Simple tasks such as short walks and climbing the stairs at home can lead to shortness of breath. Those with the condition often live in fear of heart attack or stroke. Fortunately, there is a device that seems to offer promise in the management of severe heart failure in people for whom currently available treatments have been unsuccessful. Amazingly, the device, called the MitraClip, is similar in design to the clothespins you may use to hang your laundry to dry. “The MitraClip is a small cardiac implant that can be opened and closed, and it is used to grasp the two leaflets of the mitral valve and bring them closer together, thereby reducing mitral regurgitation or leaking of the mitral valve,” explains Jason H. Rogers, MD, the director of interventional cardiology at the University of California Davis Medical Center in Sacramento. “The procedure [to insert the device] is done through a small catheter that is inserted into the right groin, and the recovery is rapid, with most patients being discharged home the following day.” Indeed, the findings of the so-called Cardiovascular Outcomes Assessment of the MitraClip Percutaneous Therapy for Heart Failure Patients With Functional Mitral Regurgitation (COAPT) trial, published by the New England Journal of Medicine (NEJM), indicate that people in whom the device was used in combination with medical therapy as directed by currently accepted treatment guidelines required nearly half as many hospitalizations due to heart failure as those who received medical therapy alone.
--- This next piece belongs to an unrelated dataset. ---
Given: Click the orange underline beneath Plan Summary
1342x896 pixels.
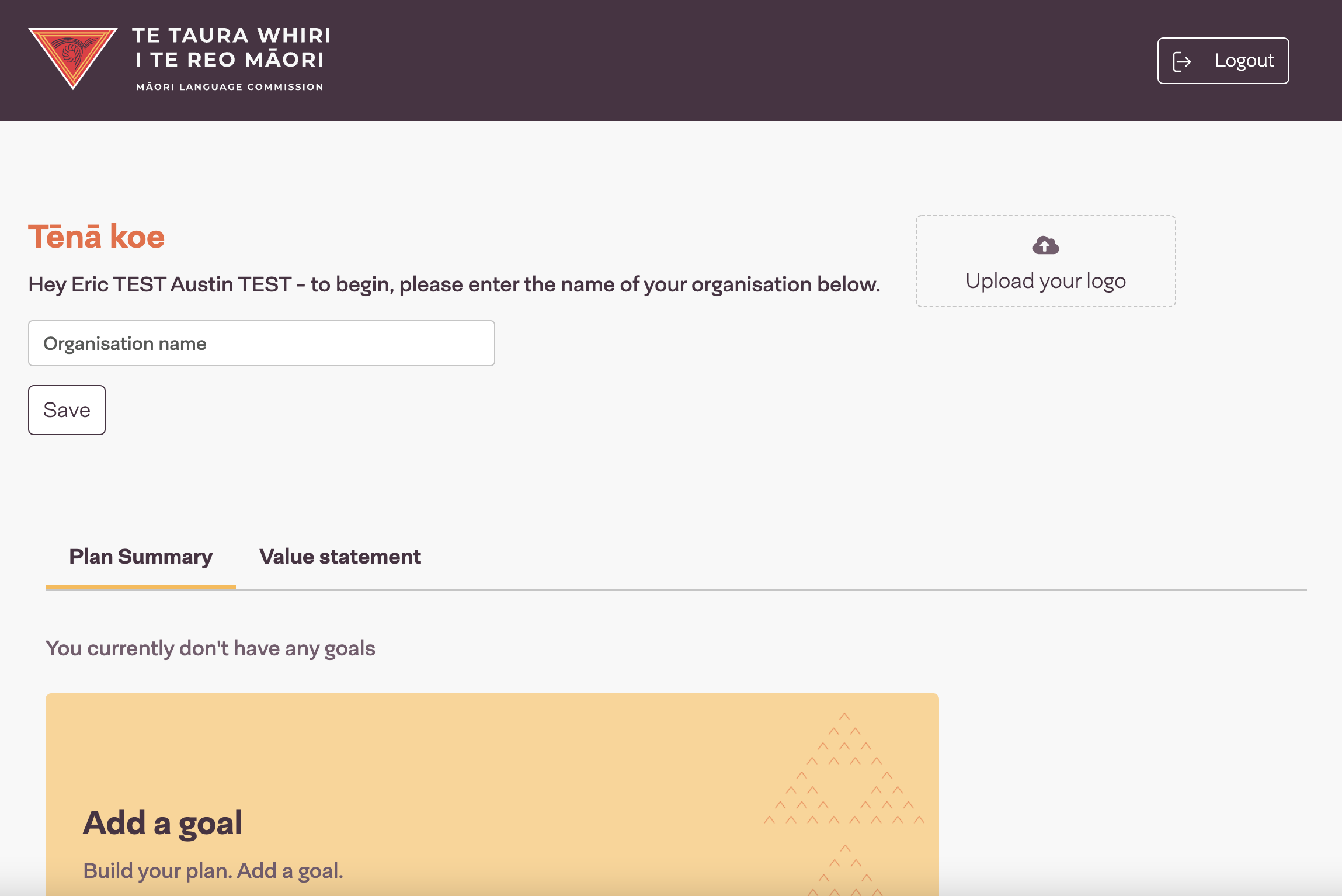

In all, the COAPT trial enrolled 614 study subjects, 302 of whom were implanted with the MitraClip and 312 of whom continued medical therapy alone. Notably, 151 of the study participants in the medical therapy group were hospitalized for heart failure within two years of the start of the study, and 61 died. In comparison, only 92 of the participants in the MitraClip group were hospitalized over the same two-year period, and only 28 died.
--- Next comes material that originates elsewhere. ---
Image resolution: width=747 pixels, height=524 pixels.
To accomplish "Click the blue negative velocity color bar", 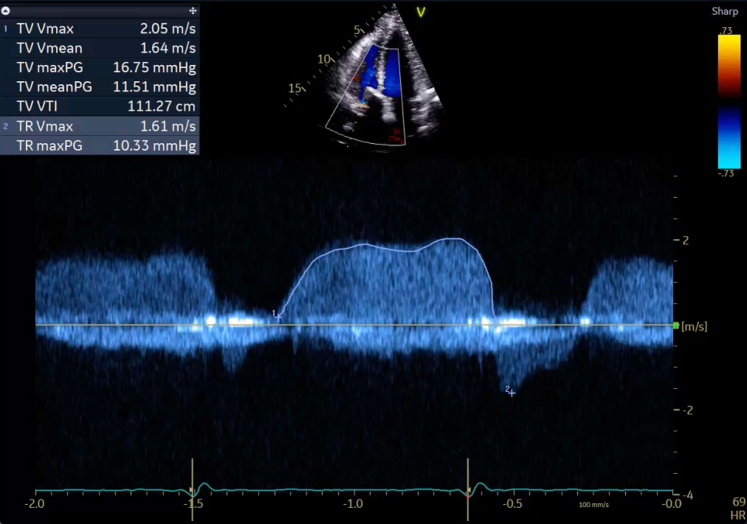I will [x=729, y=137].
An Earlier, Smaller Study Showed Higher Hospitalizations
As promising as these findings are for those with severe heart failure, though, it should be noted that not all of the studies of the MitraClip yielded the same results. Another, smaller trial, also published in NEJM, on August 27, found that hospitalizations due to heart failure increased among those who were implanted with the device. Still, cardiologists like Dr. Rogers believe the MitraClip provides a promising new option for those with severe heart disease who may have few others. Rogers emphasizes that the MitraClip “works in conjunction with” existing and effective therapies and is not a “stand-alone” therapy for the condition. “Until the results of the recent COAPT study were released, available options for patients with heart failure and a leaking mitral valve were limited to medications, pacemakers, and in some cases artificial heart pumps or heart transplant, which are highly invasive surgical therapies,” Rogers notes. “The MitraClip is a relatively straightforward and safe procedure that can have a profound benefit in properly selected patients by reducing death and hospitalization, and improving quality of life.”